Patients with borrelial meningoradiculoneuritis (that included 76 patients who also had a cranial neuropathy) and patients with cranial neuritis without radicular pain significantly differed in the proportions testing positive for the three individual confirmatory criteria. Patients with borrelial meningoradiculoneuritis more often had EM (122/205, 59.5% vs. 26/75, 34.7%, p < 0.001) but less often had B. burgdorferi s. l. isolated from CSF (17/205, 8.3% vs. 10/75, 13.3%; p = 0.038). Patients with borrelial meningoradiculoneuritis also more frequently had two of the three confirmatory criteria (101/205, 49.3% vs. 17/75, 22.7%; p < 0.001), including the combination of ITBAS plus EM (90/205, 43.9% vs. 12/75, 16.0%; p < 0.001). Furthermore, when only one criterion was fulfilled, patients with meningoradiculoneuritis (n = 98) less often had a positive CSF culture, compared to patients with cranial neuritis without radicular pain (n = 56): 0/98 vs. 3/56, 5.4%; p = 0.021.

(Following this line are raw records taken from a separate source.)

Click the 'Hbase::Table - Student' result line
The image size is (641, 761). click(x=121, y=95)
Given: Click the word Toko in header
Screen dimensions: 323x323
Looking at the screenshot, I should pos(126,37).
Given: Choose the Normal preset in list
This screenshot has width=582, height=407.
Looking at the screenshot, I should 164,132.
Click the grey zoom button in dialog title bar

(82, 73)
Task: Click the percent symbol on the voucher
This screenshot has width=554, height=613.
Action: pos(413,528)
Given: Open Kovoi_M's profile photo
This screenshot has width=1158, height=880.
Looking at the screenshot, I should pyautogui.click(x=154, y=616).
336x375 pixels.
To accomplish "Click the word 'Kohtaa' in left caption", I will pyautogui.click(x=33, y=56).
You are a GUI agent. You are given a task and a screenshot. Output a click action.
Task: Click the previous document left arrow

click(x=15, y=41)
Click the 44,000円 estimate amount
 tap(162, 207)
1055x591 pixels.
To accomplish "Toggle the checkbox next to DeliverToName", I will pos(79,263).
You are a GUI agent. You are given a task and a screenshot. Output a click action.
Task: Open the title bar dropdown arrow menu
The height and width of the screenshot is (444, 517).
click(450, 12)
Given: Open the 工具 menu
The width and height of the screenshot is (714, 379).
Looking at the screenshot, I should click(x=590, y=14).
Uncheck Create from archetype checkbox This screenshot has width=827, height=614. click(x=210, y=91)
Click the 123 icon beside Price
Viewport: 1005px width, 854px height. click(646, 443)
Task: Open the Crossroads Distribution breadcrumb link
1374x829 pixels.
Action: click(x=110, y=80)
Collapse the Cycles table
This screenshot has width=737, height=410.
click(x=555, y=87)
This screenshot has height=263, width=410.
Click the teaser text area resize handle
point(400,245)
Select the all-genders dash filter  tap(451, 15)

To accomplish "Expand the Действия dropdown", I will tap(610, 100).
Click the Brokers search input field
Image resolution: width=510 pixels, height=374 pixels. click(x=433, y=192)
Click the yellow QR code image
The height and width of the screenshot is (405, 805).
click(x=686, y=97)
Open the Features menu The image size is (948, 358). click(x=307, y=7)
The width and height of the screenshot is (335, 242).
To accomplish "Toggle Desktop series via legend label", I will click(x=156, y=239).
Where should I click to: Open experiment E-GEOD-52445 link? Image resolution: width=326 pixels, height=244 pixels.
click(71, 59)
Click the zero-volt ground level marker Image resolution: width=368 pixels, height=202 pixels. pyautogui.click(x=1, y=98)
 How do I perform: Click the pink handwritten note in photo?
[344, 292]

Of the 205 patients with borrelial meningoradiculoneuritis, 76 (37.1%) also had cranial neuritis (all but one of these patients had peripheral facial nerve palsy). Comparison of the subgroup of 76 patients with borrelial meningoradiculoneuritis who had cranial neuritis, with the subgroup of 129 patients without cranial neuritis revealed several statistically significant differences. In patients with cranial neuritis, ITBAS was more frequently present (74/76, 97.4% vs. 105/129, 81.4%; p = 0.001), but this subgroup less often had EM (25/76, 32.9% vs. 97/129, 75.2%; p < 0.001). Additionally, the subgroup with borrelial meningoradiculoneuritis who had cranial neuritis more often had a positive ITBAS as the sole confirmatory criterion (48/76, 63.2% vs. 30/129, 23.3%; p < 0.001) and less often had EM as the sole confirmatory criterion (2/76, 2.6% vs. 18/129, 14.0%; p = 0.007), and less often had exactly two positive criteria (25/76, 32.9% vs. 76/129, 58.9%; p < 0.001), including the combination of ITBAS plus EM (22/76, 28.9% vs. 68/129, 52.7%; p = 0.001).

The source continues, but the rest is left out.